To be honest, GDPR is a very dry topic, consequently, it’s received precious little publicity. However, the changes are important; they will affect your business, and they aren’t that far away.
The work I’ve been doing has convinced me that most advisers are underprepared for the changes themselves, the cost of complying and the need to get up to speed, quickly. After all, the new rules will come in to effect from 25th May 2018. If a deadline isn’t enough to spark you in to action, higher fines, up to €20m or 4% of global turnover, will focus your mind.
How much will GDPR cost you?
That depends on a range of factors from the size of your organisation, your internal resources and knowledge base, as well as your current systems and processes.
Compliance will certainly take an investment of time, capital, or more likely both. But, it’s worth trying to expand on that with some approximate costings, for a typical three adviser firm, with an internal administration team. The first thing you need to do, is appoint someone in your team to take responsibility for ensuring your business complies with the new regulations.
While that won’t immediately hit your bank account, it will mean that individual is taken off other projects. The person responsible will probably need bringing up to speed with the new regulations. Your network or compliance support may offer training. If not, you’re looking at upwards of £2,000 for a classroom based training programme. You then need to start the process of complying with the new rules, including, as a minimum:
- An audit of your existing data
- The building of new processes for collecting, storing, processing and disposing of data
- An exercise to get continued consent for sending marketing emails
- Internal training on the new regulations
Of course, you could do this work yourself. However, I’m a big believer in expert advice and ‘only doing what only you can do’. So, I’d bring in a consultant to help.
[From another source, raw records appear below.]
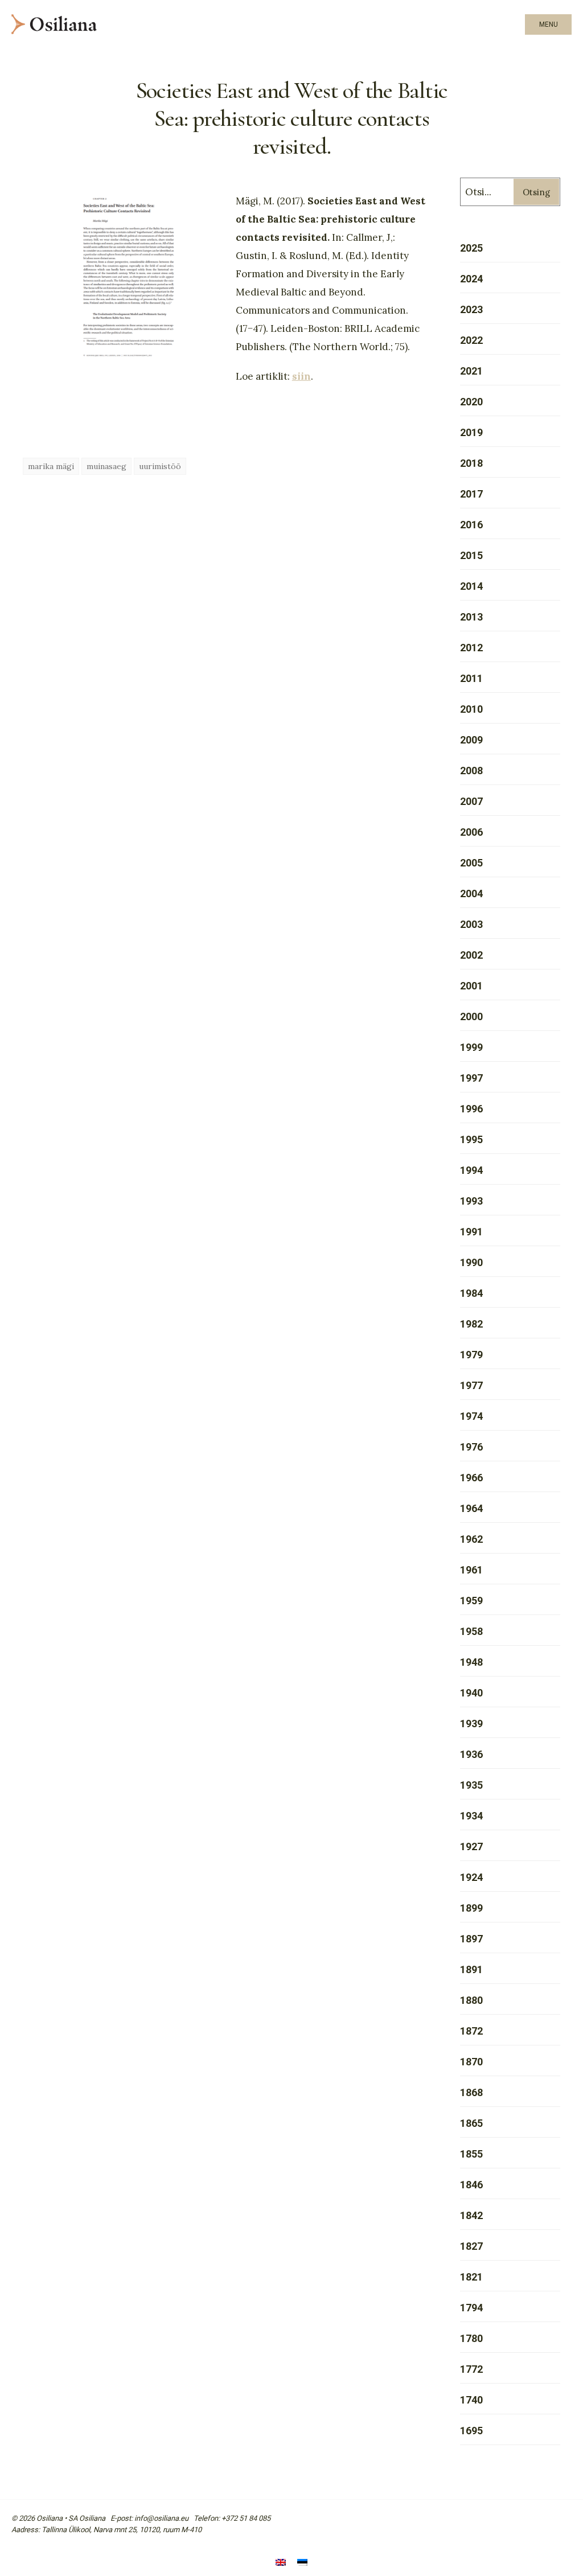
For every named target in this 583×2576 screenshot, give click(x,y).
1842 (471, 2215)
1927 (471, 1846)
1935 (471, 1785)
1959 (471, 1601)
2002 (471, 955)
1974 (471, 1416)
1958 (471, 1631)
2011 (471, 678)
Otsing (536, 192)
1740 (471, 2400)
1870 (471, 2062)
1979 (471, 1355)
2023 (471, 309)
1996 (471, 1109)
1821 (471, 2277)
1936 (471, 1754)
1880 (471, 2000)
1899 (471, 1908)
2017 (471, 494)
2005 (471, 863)
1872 (471, 2031)
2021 (471, 371)
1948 (471, 1662)
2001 (471, 986)
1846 (471, 2185)
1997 (471, 1078)
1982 (471, 1324)
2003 (471, 924)
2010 (471, 709)
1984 (471, 1293)
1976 (471, 1447)
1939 (471, 1723)
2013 (471, 617)
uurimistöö (160, 466)
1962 (471, 1539)
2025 (471, 248)
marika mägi (51, 466)
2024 (471, 279)
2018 (471, 463)
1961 (471, 1570)
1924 (471, 1877)
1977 (471, 1385)
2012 (471, 648)
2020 (471, 402)
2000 (471, 1016)
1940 (471, 1693)
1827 (471, 2246)
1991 (471, 1232)
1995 (471, 1139)
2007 (471, 801)
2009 (471, 740)
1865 (471, 2123)
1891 (471, 1969)
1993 (471, 1201)
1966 (471, 1478)
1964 (471, 1508)
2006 (471, 832)
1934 (471, 1816)
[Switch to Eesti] (302, 2563)
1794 (471, 2308)
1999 (471, 1047)
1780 (471, 2338)
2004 (471, 893)
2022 (471, 340)
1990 (471, 1262)
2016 (471, 525)
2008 (471, 771)
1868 (471, 2092)
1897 (471, 1939)
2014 (471, 586)
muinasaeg (106, 466)
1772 (471, 2369)
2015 (471, 555)
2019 (471, 432)
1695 (471, 2431)
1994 (471, 1170)
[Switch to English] (281, 2563)
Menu (548, 24)
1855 (471, 2154)
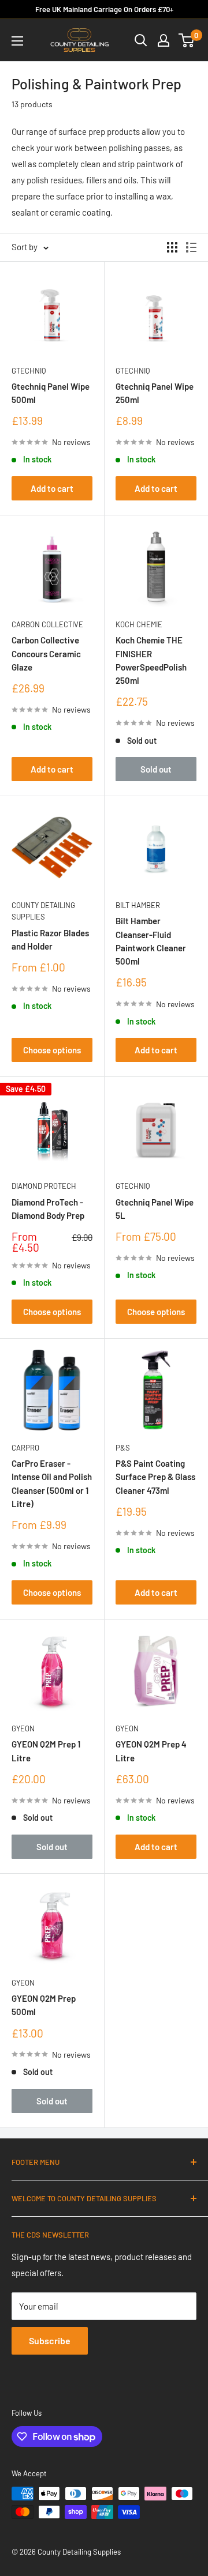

I’d suggest that a day a month, between now and May 2018, would be sufficient to comply. Day rates are currently around £450; higher in London. On top of the initial compliance piece, the new rules may well be the trigger to invest in a CRM system that not only helps you to store and process data effectively, but also helps you to prove that consent (to use a person’s data) has been requested and freely given.
There might be unforeseen costs too. Your consultant may find other issues with your current security measures, both electronic and physical, which will need to be addressed.
Start planning now
With the caveat that every business is different; the cost of complying for a typical advisory business could run as high as £10,000. There may well be some unforeseen costs too. That’s money that I’m sure you would prefer to spend elsewhere. But with the threat of larger fines, the cost of falling foul of the new rules will hit both your bank account, and reputation, harder than complying ever will.